If you are married or in a civil union, in the event of death, the surviving spouse will be entitled to half of the value of the property included in the family patrimony. The succession can only be liquidated once this question has been settled.

You may wish to specify in your will, for example, how your body is to be disposed of after your death or your funeral arrangements. It is preferable to record such requests elsewhere than in your will since its contents are disclosed, in most instances, only after the burial or cremation. We suggest that you record these wishes in a document that can be read immediately after your death.


Can I change my will?

Your will can be revoked. In other words, you can change it as often as you want.

You can also add or change clauses by means of another testamentary document. The amendment, also called a codicil, is subject to the same formalities as a will and, to be valid, it must satisfy the same requirements as the latter. However, it can take another form than the initial will, provided that it conforms to the characteristics of the form chosen.

Your marriage or civil union contract may contain a testamentary provision called a gift mortis causa. The clause has the same legal force as the notarial will.

If your contract indicates that the clause is irrevocable, you must obtain the consent of the beneficiary of the gift, for example, your spouse, to bequeath the property through your will.
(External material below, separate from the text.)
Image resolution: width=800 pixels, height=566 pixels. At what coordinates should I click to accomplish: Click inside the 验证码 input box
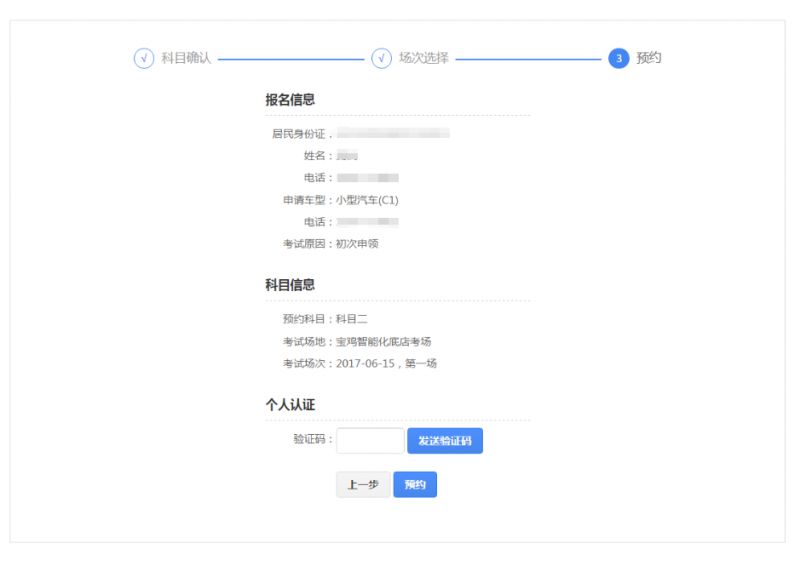click(369, 441)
However, you can make a new will if your contract:

  • specifies that it is revocable;
  • does not mention that it is irrevocable.


Types of will

Holograph will

The holograph will is the simplest form of all. This will costs nothing and may consist of only a few lines. For example:

I, Mildred Jones, leave all my property to my daughter Jennifer.

Signed: Mildred Jones

Montréal, February 27, 2015.

The holograph will must, however, be entirely written and signed by the testator (the person making the will). It cannot be drawn up using a typewriter, computer, or form. No witness is required to validate this type of will. Moreover, it is preferable to date it even if doing so is not essential to ensure its validity. If you have made several wills, it will be easy to determine the most recent one, which truly reflects your final wishes.

If you choose this type of will, you will be the only person who knows it exists. To make sure it is found when the time comes, you should tell someone you trust where it is kept. You can also leave it in the care of a notary or a lawyer, who will register it in the register provided for by law (see the section For more information).

After your death, your heirs must have your will probated. Please refer to the section entitled Probate of a holograph will or will made in the presence of witnesses.

Will made in the presence of witnesses

Like the holograph will, a will made in the presence of witnesses is a document that you draw up yourself. You can:

  • write it by hand or use a computer or other device;
  • have someone else, such as a lawyer, write it.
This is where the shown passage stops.